Well, the Miralax didn’t work (called Movicol, I believe, in Ireland and the UK), so I took it again this morning. I’m pretty sure the constipation has nothing to do with the low-dose naltrexone. I think it’s from the radical change in my diet and all the supplement pills.

The good news is that yesterday was okay even after the activity of the day before. There were two bad spells: in the afternoon I was feeling very low, very lonely, very sorry for myself. Being home alone is very isolating when you feel like you can’t physically accomplish all the things you wished you could not work in order to do. Did that sentence make sense? I spent years wishing for an extended period of time off of work! I would do yoga and paint our rooms and read 100 books I’ve been meaning to read. I would have movie marathons all day, I would meet friends for lunch, learn to cook, learn Spanish, hike in the beautiful mountains with the dogs… I had to leave my job in May due to this evil illness and I haven’t done any of those things. I haven’t turned on the tv once during the day. I tried gentle yoga a few times before I realised the degree of my muscle atrophy and managed to injure myself repeatedly. I have met people for lunch a few times, but have always been laid up the next day, useless. I’m not sure where the days go, honestly. I used to work an average of 50 hours a week: during the slow months, 45 hours/week, during the busy months, I’ve worked 70+. Now, I am on the computer in the morning for a bit, I do laundry, I tidy up, I meditate, I try to get to the dog park and then it’s the evening. I don’t even talk to anyone on the phone because I don’t really want to talk about me and I don’t want them to ask. Yeah, yeah, same old, same old, how are YOU? The problem is, I don’t want them not to ask, either, because then I feel like I’ve been left to die. I know that’s morbid. It’s just interesting what I’m learning about myself through all of this.

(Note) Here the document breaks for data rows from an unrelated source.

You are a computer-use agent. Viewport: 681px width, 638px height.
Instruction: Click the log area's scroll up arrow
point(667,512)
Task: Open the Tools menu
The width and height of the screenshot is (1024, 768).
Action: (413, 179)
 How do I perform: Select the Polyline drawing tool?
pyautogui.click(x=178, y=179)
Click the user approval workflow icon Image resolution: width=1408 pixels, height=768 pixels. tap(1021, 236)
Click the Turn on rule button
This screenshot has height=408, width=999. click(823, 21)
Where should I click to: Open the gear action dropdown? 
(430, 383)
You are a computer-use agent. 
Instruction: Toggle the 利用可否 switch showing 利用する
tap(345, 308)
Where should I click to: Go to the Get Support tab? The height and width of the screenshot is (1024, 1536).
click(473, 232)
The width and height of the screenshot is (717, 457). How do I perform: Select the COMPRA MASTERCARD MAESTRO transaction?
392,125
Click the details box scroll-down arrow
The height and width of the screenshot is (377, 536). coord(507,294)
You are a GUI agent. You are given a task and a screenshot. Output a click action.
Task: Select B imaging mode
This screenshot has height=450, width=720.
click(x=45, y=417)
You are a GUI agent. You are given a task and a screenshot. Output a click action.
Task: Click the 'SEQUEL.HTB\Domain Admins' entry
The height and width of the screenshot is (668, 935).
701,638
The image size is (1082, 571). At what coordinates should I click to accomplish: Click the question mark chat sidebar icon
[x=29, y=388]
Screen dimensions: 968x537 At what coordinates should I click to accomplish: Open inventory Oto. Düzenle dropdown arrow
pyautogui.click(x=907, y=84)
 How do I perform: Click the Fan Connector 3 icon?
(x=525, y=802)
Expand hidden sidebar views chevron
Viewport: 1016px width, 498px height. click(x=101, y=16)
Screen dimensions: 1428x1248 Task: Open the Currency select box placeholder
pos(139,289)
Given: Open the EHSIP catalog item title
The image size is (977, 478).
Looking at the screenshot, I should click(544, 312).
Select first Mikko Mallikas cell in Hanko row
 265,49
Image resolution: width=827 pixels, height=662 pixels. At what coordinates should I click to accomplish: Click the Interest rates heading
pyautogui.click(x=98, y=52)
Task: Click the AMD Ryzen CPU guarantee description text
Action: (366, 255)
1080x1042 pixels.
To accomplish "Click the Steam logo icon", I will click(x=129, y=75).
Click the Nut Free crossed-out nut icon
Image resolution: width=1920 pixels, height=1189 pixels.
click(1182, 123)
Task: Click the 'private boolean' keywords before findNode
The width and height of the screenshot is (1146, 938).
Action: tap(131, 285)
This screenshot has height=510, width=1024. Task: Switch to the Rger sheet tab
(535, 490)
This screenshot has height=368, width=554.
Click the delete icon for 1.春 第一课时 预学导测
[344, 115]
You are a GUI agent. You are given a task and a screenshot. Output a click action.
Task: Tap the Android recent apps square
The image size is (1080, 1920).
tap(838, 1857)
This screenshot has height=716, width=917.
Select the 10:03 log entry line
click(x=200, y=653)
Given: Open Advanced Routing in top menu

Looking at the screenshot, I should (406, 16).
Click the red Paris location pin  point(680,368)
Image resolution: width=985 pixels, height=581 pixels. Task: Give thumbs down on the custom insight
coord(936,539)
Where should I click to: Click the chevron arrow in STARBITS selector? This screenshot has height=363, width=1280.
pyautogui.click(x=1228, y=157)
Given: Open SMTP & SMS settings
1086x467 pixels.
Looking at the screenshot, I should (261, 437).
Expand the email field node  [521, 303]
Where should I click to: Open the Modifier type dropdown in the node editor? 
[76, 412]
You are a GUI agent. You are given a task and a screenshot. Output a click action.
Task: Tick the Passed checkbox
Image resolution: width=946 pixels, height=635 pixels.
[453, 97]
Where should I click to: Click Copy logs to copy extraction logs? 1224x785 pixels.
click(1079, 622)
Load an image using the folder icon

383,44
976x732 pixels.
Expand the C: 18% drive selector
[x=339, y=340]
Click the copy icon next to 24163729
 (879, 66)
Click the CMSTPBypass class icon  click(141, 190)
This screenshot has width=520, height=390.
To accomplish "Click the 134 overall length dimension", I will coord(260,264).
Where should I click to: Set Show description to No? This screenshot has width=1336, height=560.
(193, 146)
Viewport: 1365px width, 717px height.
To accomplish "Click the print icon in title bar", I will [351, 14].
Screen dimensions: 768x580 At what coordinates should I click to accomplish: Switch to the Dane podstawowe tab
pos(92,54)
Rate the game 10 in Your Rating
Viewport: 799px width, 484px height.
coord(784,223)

The best I’ve felt in the past nine months was when my best friend came to visit from Ireland. She was a distraction and a counselor. She was full of energy and positivity. We talked about my situation, but so many other things, too. I guess I feel better when I’m not left alone with this spectre and I’m able to talk about different tactics going forward ~ in an analytical way, almost, as if it is obvious I am going to conquer this, I just have to find the right weapon. I expend a lot of energy trying not to lose hope and not be depressed and, yes, not be suicidal, so it’s nice to know that there are friends and family who understand, are sympathetic, but know that things will get better. Or pretend to. The first time I met the Good Doctor, she said, “Let me hold on to hope for you for a while. I know you will get better, so, if you lose all hope, just know that I am holding onto it for you.”

Anyway, yesterday there were two bad spells: the low, lonely moment in the afternoon and the flu in the evening. For about two hours, I was convinced once again that I was catching a cold: sore throat, headache, muscle aches, ear and nose issues. But nothing has changed this morning. I was in bed from 10pm to 10am, up repeatedly, crazy dreams, waking with my hands gripping the sheets in fists, jaw clamped down painfully… BUT, I managed to get 8 hours sleep during those 12 hours. That’s fantastic, I just have to learn to do that in less time.